On Thursday, Attorney General Irfan Qadir, who submitted reports on behalf of the federation with a request to treat them as reports by President Asif Ali Zardari and Prime Minister Raja Parvez Ashraf, and suggested that all these be considered as confidential.

Although CCPO Mir Zubair Mehmood conceded before the court that his department had been receiving threats since the Jan 10 Alamdar Road bomb blasts, it did not have any specific information about the Feb 16 Hazara Town blast. He explained that his department always took seriously the information it received.

“I cannot protect the entire city of Quetta with 2,000 to 3,000 policemen with additional assistance of 1,000 FC men,” the CCPO said, adding that one SHO and five police officers, who were at the blast site, were still missing.

“DNA testing is being conducted of whatever small pieces of flesh we have collected whereas the leg of one SP, who reached the scene soon after the blast, had to be amputated.”

Agha Nasir Ali Shah, a PPP legislator belonging to the Hazara community, said that 26 members of his community were missing, but their families believed they must have been killed.

“We had made an elaborate plan to prevent such happenings,” the CCPO explained, but admitted that terrorists had taken advantage of water scarcity in the area where tankers supplying water was a common sight.

And despite two police pickets and six FC checkposts in the area, no-one suspected a water tanker which passed through all these checkposts, laden with explosives.

Terrorists had placed 800 to 1,000kg of explosives in the tanker.

A number of improvised explosive devices had been detected and defused in nine operations carried out before the Feb 16 incident, the CCPO said.
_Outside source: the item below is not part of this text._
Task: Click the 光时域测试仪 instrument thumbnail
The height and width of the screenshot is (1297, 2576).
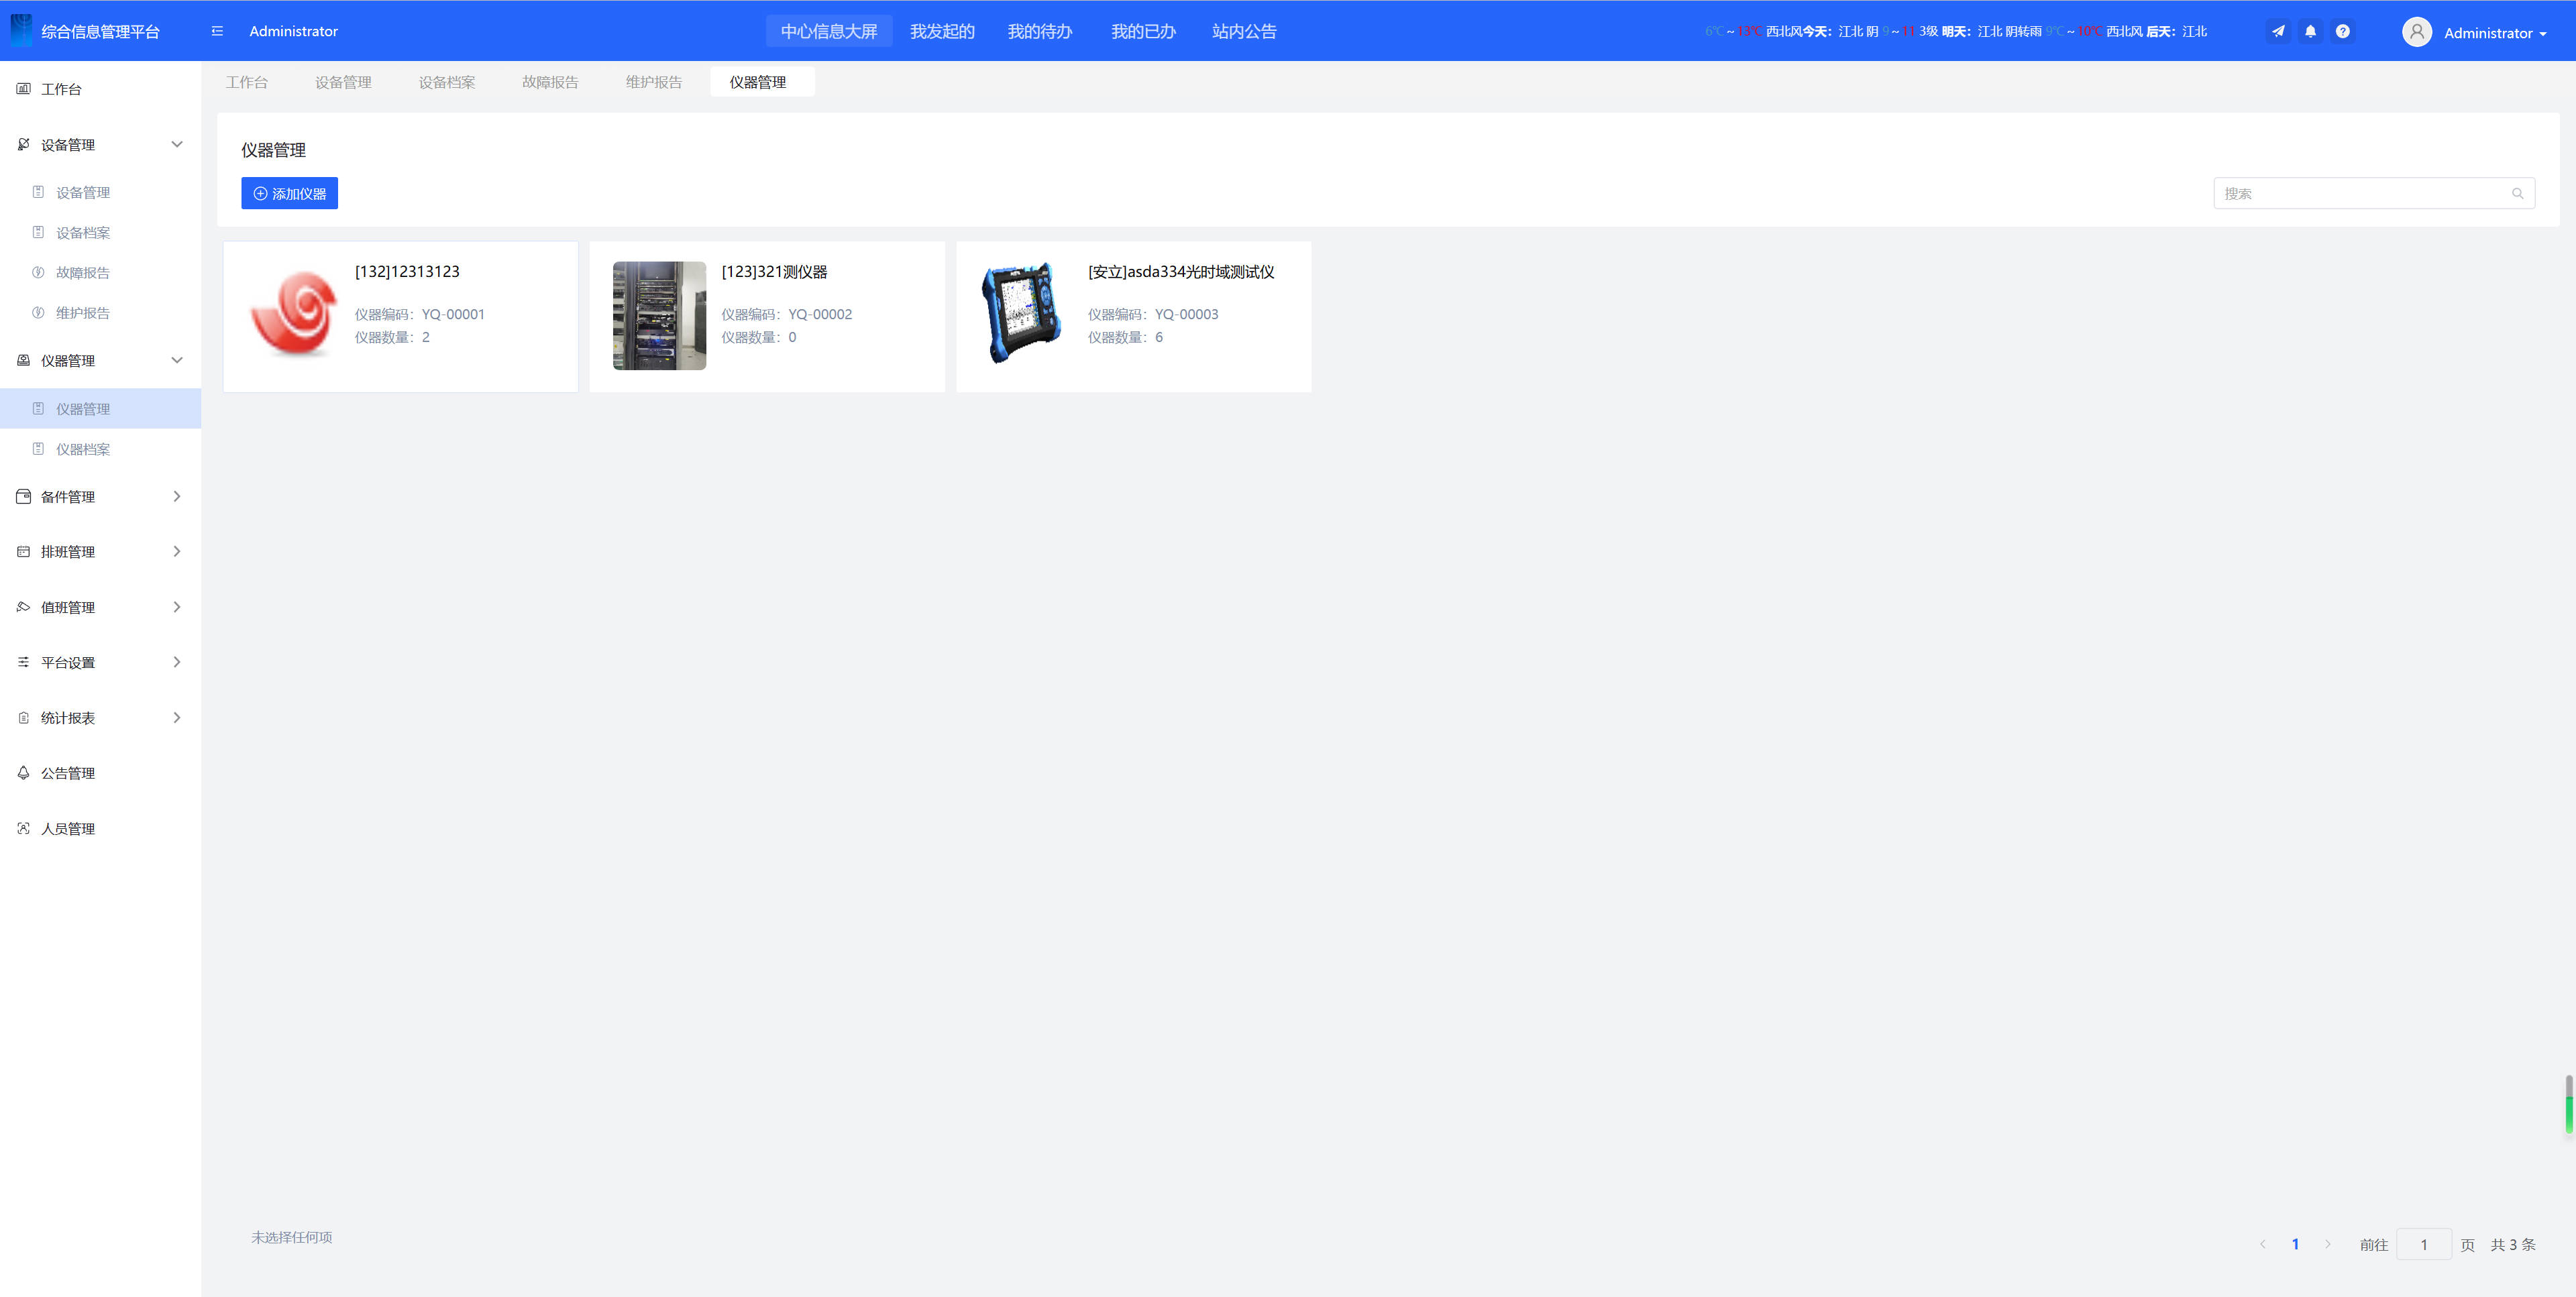Action: click(x=1020, y=314)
About 183 people arrested in different raids, he said, were being interrogated.

But the chief justice described these efforts as inadequate and asked why the accused were not arrested by using sophisticated devices to detect explosives and why jails were being broken with impunity.

Police should have combed the entire area to prevent such incidents in different cities of Balochistan especially when the general elections were round the corner, the chief justice observed.

He recalled that in 1986 Gen Imran Khan had conducted an operation to clean up the entire Balochistan.

The CCPO said the city police was in the process of securing sophisticated equipment.

“Do not think you are an officer, you are son of the soil as God Almighty has given you the chance to serve people and for all intent and purposes people were looking towards you,” the chief justice said, adding that the CCPO should not be demoralised since challenges did come in life.

“I am a proud commander of Quetta police which had lost 50 men and many more are ready to lay down their lives,” he assured the court.

The Supreme Court ordered the FC commandant to submit a comprehensive report under his own signature also suggesting preventive measures his department had taken.